The potential layoffs would be among the largest in the company’s history.
According to a CIO report citing investment bank TD Cowen, the job cuts could free up between $8 billion and $10 billion in cash, funds the company urgently needs to support its AI infrastructure plans. TD Cowen said Oracle is facing mounting pressure as US lenders pull back from financing its data centre projects, forcing the company to consider aggressive cost cutting.
Oracle has not publicly commented on the report.
However, the timing comes as the company competes with Amazon, Microsoft, and Google in the high stakes race for cloud and AI dominance, a battle that requires sustained multibillion dollar investment.
TD Cowen estimates Oracle’s infrastructure commitments now require around $156 billion in capital spending, a figure that has unsettled both equity and debt investors.
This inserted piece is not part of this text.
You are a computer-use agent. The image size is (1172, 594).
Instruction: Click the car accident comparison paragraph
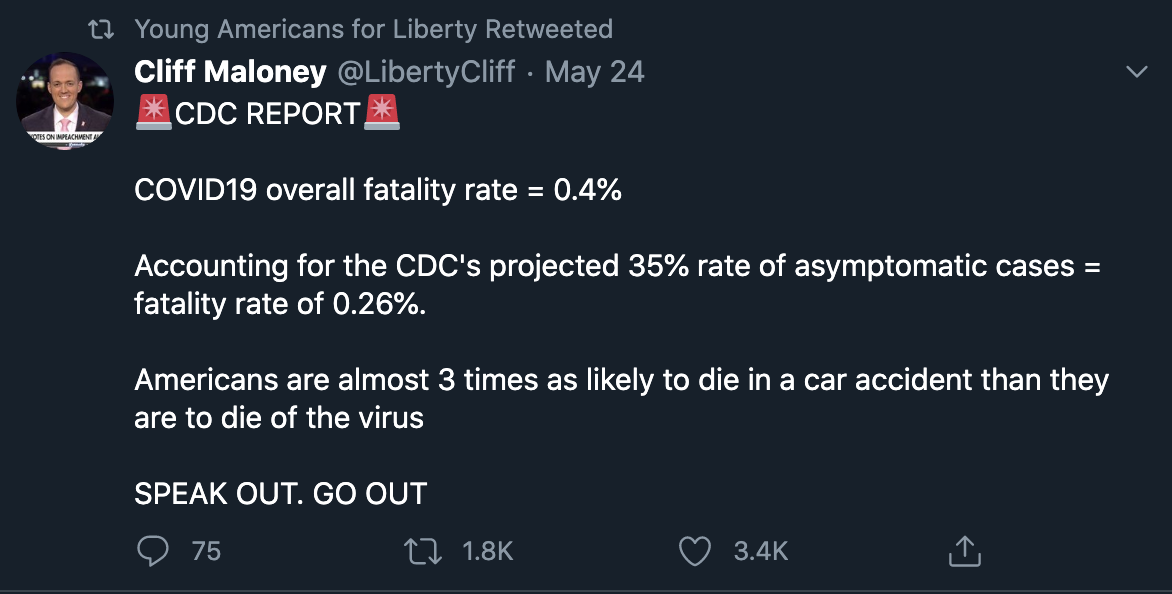point(621,398)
Several US banks that previously supported Oracle’s rapid expansion have reportedly stepped away. The report said lenders have nearly doubled the interest rate premiums charged to Oracle since September, stalling several projects.
To ease financial pressure, Oracle is also exploring strategic options, including a possible sale of Cerner, the healthcare software firm it acquired for $28.3 billion in 2022.
The company is also testing alternative financing models, including asking customers to contribute directly to data centre funding and considering a bring your own chip approach.
Despite these challenges, Oracle reportedly plans to raise $45 billion to $50 billion in 2026 to expand cloud capacity, though analysts warn its strategy may need rethinking if funding conditions worsen.